A Family Court judge has declined a bid by children’s agency Oranga Tamariki to force changes to a Newsroom video story about its attempt to take a newborn baby from its teenage mother.

The agency wanted the court to make Newsroom – and Stuff.co.nz which also published the documentary – remove details from the story but Judge Max Courtney said it wasn’t for him to rule on – either the law had been breached or it hadn’t and if so Oranga Tamariki could report Newsroom to the police.

Oranga Tamariki’s action, following an attempted complaint to the Media Council over earlier stories on the case, was lodged by lawyer Linda Clark for her firm Kensington Swan as an urgent memorandum to the court.

Barristers Tim Castle, for Newsroom, and Robert Stewart for website Stuff.co.nz which also published the Newsroom story, told the court they rejected Oranga Tamariki’s claims about alleged breaches of the Family Court Act and would oppose the bid for orders to have changes made to the video story.

The video showed a case at Hawke’s Bay Hospital in which three Oranga Tamariki social workers, with police support, tried over two days to take a week-old baby boy from his mother after persuading the Family Court to provide them with an uplift order, citing the safety of the child.

The whānau and the woman’s midwives say the young mother is being blamed by association with her and her partner’s wider family’s background and has strong, caring support.

After strident opposition from the mother and father, their two mothers and whānau, and two midwives and iwi representatives, Oranga Tamariki said it would not try to take the baby but returned at night, when the mother was on her own and tried until the early hours to persuade her to hand over the child. Her midwife and family were barred by the hospital, security and police from entering the hospital to be with her.

Finally she was allowed to stay with the baby and leave the hospital with the boy and stay at a care facility. A further court hearing on the bid to remove the child is set for next week, but the children’s agency has said in a statement that the mother and child have done well and it is ‘supporting’ them.

Oranga Tamariki attempted the court action against Newsroom on the basis this site had identified the child and mother, which Newsroom and Stuff reject.

Oranga Tamariki chief executive Gráinne Moss defended her agency’s actions around uplifts to Parliament’s social services committee on Wednesday morning, saying 98.5 percent of Māori children were not in care.

“It’s one of the hardest things, if not the hardest thing, that a social worker ever does – but they do not do that alone, they do that with other professionals, they also do that with the Family Court, they’ve often worked extensively for a long period of time.”

Moss said Oranga Tamariki had been working with a number of iwi and hapu to improve Māori involvement in its processes, and said it was up to communities to provide support.

“Babies live in communities, they don’t live in government organisations. It only takes a moment to harm a child, and if everybody in the community can step up and provide that care and protection, then there will be no need for us to provide that safety for that child.”

Asked how that claim stood up to the actions taken by Oranga Tamariki as shown in Newsroom’s investigation, Moss said: “I think all of the experiences we have are very dynamic and very challenging and require a great deal of skill.”

She did not offer a direct answer to whether she wanted to see fewer Māori babies being taken into care, saying only that she “would love to see children safer and thriving in New Zealand”, while she also did not directly answer a question about where there was institutional racism within Oranga Tamariki.

“I think what we see is an openness and a willingness to partner with Māori organisations, we’re doing things differently … we’re incredibly open to working differently to get different outcomes for Māori and we’re delighted with the partners who want to come on that journey with us.”
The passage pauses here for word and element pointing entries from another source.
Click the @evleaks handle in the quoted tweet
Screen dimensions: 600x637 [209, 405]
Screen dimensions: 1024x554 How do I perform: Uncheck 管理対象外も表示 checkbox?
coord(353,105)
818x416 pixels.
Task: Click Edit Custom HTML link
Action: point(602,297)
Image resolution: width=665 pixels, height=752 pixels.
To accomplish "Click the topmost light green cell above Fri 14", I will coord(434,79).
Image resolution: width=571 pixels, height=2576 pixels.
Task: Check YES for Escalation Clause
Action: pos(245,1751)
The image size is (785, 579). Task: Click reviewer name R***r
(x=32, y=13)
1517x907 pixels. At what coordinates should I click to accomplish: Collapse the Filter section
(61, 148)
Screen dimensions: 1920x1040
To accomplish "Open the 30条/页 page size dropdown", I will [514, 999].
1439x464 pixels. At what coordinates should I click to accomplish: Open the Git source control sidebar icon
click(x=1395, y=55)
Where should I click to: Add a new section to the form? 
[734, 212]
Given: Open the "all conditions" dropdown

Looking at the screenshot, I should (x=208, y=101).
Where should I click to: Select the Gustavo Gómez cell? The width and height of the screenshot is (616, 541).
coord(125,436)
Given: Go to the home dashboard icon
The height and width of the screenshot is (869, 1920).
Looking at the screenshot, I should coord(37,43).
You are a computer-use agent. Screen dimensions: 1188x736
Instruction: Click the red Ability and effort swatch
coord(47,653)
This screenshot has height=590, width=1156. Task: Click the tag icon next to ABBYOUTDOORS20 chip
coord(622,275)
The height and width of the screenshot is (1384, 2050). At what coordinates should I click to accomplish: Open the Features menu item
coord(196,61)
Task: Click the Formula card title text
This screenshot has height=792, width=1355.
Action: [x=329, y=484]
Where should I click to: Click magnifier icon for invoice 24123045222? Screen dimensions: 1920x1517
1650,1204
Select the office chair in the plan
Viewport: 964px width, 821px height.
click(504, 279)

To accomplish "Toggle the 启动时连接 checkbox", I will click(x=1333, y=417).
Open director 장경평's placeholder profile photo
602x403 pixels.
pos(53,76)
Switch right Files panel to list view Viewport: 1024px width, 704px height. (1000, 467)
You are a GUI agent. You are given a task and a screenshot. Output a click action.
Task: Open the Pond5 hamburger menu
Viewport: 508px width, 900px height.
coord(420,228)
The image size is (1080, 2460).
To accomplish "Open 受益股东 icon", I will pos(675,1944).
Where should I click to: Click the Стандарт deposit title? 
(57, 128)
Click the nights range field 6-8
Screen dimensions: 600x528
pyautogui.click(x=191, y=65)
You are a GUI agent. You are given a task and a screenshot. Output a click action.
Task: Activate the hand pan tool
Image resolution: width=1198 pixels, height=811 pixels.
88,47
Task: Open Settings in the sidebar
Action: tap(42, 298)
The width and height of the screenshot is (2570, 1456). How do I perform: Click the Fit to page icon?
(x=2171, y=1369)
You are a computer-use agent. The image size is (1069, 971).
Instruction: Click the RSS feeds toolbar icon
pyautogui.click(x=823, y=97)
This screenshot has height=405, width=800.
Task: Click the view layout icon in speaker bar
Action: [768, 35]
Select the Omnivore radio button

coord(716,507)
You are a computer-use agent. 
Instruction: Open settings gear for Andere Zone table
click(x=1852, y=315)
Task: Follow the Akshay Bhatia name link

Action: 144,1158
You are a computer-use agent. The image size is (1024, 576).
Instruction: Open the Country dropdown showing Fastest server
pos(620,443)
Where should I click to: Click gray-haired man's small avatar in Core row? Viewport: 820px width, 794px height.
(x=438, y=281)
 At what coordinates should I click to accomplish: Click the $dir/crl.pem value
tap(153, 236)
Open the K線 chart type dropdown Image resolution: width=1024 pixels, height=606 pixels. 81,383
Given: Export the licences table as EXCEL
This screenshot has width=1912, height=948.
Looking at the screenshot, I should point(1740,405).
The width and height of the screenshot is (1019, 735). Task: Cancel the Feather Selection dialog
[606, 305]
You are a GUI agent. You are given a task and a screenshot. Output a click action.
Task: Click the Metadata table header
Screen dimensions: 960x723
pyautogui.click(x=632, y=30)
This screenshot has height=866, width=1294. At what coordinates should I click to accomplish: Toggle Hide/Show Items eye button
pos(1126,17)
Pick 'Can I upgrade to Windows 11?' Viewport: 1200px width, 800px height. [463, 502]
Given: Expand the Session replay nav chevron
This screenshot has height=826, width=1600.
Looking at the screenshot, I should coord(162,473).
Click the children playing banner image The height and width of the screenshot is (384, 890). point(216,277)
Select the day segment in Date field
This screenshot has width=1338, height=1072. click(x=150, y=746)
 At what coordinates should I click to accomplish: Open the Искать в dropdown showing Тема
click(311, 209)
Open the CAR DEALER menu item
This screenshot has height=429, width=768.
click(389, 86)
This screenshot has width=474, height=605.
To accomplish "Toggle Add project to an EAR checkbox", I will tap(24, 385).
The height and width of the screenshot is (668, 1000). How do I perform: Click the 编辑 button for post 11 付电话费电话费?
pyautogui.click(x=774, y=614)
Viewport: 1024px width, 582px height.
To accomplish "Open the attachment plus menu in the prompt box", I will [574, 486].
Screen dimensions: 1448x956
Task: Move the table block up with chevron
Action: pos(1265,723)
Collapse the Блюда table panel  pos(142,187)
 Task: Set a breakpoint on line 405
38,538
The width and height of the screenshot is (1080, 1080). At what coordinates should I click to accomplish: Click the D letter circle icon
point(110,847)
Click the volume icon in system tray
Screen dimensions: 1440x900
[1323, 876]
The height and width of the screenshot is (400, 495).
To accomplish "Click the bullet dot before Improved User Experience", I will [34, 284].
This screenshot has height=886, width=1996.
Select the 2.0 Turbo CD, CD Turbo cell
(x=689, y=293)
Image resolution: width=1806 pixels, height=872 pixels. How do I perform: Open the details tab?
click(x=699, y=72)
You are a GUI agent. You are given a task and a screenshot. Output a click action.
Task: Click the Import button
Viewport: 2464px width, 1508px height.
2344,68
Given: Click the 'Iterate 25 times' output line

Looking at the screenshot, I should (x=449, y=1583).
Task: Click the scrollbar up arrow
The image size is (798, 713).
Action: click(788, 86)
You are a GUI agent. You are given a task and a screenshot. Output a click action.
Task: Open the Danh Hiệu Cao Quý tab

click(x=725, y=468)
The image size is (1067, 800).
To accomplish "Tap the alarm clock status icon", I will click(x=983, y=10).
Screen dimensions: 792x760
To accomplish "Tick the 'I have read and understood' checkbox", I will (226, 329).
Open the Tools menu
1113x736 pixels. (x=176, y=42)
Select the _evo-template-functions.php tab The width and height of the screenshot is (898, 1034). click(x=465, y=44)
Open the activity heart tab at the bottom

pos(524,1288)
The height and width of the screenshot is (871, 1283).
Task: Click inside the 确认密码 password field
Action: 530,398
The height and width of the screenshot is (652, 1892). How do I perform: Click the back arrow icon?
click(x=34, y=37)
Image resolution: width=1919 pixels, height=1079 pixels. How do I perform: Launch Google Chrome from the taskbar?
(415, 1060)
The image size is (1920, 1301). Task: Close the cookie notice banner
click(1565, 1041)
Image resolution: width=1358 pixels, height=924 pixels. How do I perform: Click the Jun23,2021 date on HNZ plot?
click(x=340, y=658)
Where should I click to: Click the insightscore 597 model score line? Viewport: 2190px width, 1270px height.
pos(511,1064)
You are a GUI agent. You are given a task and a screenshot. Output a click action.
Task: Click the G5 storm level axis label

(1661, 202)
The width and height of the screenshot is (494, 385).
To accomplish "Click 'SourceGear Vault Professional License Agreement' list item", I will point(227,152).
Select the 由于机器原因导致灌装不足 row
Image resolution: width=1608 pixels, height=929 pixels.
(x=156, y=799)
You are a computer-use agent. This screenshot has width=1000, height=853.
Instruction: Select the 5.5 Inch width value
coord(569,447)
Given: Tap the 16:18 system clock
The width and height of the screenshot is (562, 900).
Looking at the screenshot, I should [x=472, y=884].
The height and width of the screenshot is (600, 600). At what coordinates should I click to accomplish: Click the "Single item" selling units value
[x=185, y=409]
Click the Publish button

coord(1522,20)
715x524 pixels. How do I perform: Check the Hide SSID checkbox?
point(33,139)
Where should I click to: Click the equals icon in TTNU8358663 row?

Green Party co-leader Marama Davidson said she and many other New Zealanders were outraged by what Newsroom’s investigation had revealed about the treatment of Māori by Oranga Tamariki.

“It looks like we could do a much better job before we get to that traumatic crisis point where we start to damage more people’s lives, and where we start to create more trauma that we could have avoided if we had put in place proper support conversations and proper planning way further up the track…

“I want to know about all the parts of the system that lead us to a disturbing crisis point where we are witnessing a young woman with no power being threatened with her baby being taken away – there is no excuse for things getting to that point.”

While the Government was committed to building the Māori community’s trust in Oranga Tamariki, that trust did not currently exist.

“Just today I’ve had a mum in Wellington feel threatened about her newborn babies being taken away from her, twins, and what she is saying is, ‘I need support, not for my babies to be ripped away’ – there’s a lot more that we can do differently.”

Davidson said she had asked government ministers questions about the risk assessment tools used by Oranga Tamariki, the use of without-notice applications for uplifts, and the relationships the agency had with local iwi and Māori organisations.

“This is a big part of what my responsibility needs to be to whānau Maori, to mokopuna Māori, and as a new grandmother I cannot imagine how stressed and frustrated I would feel about the birth of my mokopuna and the threat of that baby being taken away.”